13/12/2019, 14:00 - 15:00 in MAP/0G/018
Popovic, Nikola (University of Edinburgh)
Micro-Electro Mechanical Systems (MEMS) are deﬁned as very small structures that combine electrical and mechanical components on a common substrate; they have found numerous applications, including in medicine, optics, and telecommunications, and are encountered in a wide variety of technological devices nowadays.

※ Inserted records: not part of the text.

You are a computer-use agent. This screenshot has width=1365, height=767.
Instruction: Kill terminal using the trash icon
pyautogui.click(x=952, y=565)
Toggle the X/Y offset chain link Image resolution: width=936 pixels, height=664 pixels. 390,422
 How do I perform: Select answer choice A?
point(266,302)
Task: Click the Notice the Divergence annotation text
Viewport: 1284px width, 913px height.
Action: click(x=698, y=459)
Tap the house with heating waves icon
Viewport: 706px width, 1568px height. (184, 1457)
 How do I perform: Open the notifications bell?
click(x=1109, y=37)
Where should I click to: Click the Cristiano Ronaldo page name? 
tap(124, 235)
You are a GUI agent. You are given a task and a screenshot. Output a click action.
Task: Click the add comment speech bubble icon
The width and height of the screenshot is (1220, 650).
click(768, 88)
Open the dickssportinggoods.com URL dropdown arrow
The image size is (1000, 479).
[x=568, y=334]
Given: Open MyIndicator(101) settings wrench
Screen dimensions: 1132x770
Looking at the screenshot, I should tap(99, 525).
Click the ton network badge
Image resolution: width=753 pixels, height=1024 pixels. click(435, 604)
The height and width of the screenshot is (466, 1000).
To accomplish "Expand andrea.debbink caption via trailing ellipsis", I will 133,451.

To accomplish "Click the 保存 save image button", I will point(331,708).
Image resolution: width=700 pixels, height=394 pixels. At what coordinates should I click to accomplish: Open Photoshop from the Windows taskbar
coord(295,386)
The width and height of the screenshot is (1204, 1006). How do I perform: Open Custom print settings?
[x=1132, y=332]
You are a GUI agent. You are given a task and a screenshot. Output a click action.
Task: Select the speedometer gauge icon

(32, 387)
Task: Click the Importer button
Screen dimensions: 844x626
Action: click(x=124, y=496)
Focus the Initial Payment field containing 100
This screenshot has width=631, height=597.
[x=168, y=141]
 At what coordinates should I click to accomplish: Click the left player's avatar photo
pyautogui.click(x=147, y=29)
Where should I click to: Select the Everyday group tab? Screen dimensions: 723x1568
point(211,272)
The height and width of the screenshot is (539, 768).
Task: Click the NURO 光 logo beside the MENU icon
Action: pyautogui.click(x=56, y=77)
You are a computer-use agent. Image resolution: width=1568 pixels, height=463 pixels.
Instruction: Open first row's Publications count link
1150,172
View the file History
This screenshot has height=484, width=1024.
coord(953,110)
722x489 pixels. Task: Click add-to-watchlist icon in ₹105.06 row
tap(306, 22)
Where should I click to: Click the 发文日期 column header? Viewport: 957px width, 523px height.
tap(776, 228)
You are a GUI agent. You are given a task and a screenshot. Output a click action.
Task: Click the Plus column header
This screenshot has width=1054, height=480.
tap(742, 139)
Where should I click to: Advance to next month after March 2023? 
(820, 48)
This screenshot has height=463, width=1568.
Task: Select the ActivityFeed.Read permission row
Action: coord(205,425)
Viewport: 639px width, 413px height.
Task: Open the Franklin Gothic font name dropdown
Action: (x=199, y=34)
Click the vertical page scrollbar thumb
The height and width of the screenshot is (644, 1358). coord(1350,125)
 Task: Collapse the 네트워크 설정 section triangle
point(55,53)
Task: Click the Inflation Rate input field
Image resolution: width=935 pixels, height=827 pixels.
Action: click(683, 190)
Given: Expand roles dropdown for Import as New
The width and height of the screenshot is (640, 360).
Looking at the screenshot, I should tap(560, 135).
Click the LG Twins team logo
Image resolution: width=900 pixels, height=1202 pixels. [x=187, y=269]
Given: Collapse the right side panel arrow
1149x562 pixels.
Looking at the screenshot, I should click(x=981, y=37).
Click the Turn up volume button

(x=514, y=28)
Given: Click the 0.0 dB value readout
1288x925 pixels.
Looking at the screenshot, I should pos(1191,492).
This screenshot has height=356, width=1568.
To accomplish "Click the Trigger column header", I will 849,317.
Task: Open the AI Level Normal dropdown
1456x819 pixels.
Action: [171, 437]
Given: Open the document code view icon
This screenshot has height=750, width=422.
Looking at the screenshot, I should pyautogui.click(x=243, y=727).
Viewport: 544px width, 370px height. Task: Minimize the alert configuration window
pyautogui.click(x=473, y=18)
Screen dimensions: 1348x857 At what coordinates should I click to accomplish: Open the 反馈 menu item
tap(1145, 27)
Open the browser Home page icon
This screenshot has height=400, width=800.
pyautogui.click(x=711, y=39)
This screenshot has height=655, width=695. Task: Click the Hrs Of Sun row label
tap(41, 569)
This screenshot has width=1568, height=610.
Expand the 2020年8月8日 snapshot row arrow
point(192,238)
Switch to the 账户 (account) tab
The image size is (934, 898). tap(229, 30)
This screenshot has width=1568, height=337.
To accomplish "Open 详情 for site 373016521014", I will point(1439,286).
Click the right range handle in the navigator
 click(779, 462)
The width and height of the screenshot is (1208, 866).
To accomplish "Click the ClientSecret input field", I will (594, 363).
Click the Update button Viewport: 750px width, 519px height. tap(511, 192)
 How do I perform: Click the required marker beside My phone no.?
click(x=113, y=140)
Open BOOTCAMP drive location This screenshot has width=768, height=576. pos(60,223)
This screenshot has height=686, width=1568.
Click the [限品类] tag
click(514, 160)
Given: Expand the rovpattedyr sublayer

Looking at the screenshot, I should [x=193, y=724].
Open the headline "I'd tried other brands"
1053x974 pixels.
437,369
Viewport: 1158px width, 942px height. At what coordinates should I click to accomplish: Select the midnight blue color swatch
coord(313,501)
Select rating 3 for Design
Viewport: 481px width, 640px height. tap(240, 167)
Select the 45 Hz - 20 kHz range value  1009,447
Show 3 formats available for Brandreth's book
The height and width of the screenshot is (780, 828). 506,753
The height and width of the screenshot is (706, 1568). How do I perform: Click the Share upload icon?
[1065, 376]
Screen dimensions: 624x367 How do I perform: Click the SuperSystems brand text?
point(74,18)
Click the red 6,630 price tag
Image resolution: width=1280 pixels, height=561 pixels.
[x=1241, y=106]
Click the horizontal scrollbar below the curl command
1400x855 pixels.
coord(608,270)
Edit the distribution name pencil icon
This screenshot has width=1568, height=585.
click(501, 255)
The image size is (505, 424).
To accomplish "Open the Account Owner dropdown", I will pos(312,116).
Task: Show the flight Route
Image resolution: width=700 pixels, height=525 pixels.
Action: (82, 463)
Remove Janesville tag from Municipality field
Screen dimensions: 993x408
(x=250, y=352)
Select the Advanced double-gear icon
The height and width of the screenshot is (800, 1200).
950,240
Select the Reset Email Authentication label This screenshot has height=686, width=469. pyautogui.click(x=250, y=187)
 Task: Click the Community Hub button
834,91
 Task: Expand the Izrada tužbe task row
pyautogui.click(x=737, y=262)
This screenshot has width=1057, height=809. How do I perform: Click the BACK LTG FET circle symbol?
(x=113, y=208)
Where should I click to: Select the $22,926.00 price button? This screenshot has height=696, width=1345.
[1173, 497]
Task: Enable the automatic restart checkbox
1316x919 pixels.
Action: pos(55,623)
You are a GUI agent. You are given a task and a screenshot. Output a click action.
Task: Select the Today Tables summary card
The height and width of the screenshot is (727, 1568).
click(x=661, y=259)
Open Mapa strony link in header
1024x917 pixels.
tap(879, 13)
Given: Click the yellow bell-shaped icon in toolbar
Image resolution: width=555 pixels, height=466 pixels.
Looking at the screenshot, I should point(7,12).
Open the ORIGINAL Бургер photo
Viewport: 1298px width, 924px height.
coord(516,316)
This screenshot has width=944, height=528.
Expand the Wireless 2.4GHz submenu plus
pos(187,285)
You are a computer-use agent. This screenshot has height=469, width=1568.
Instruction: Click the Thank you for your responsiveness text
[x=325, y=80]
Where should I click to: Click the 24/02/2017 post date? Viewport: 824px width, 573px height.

Here, the electrostatic-elastic case is considered, whereby an elastic membrane is allowed to deflect above a ground plate under the action of an electric potential. That case is commonly described by a parabolic partial differential equation that contains a singular nonlinear source term which can give rise to the “touchdown” phenomenon. Mathematically speaking, touchdown may imply the non-existence of steady states in the model, or blow-up of solutions in finite time. In a recently proposed, regularised model, a small “regularisation” parameter ε is introduced, whereby such singularities can be avoided by the introduction of an additional insulating layer between the membrane and the ground plate. Standard techniques from dynamical systems and geometric singular perturbation theory, in combination with the desingularisation technique known as “blow-up”, allow for a precise description of steady-state dynamics in the regularised model, as well as for a perturbative resolution of the resulting bifurcation diagram. The interplay between various model parameters is emphasised; in particular, the focus is on the singular limit as some of these parameters tend to zero.
Joint with Annalisa Iuorio and Peter Szmolyan, Vienna University of Technology, Austria.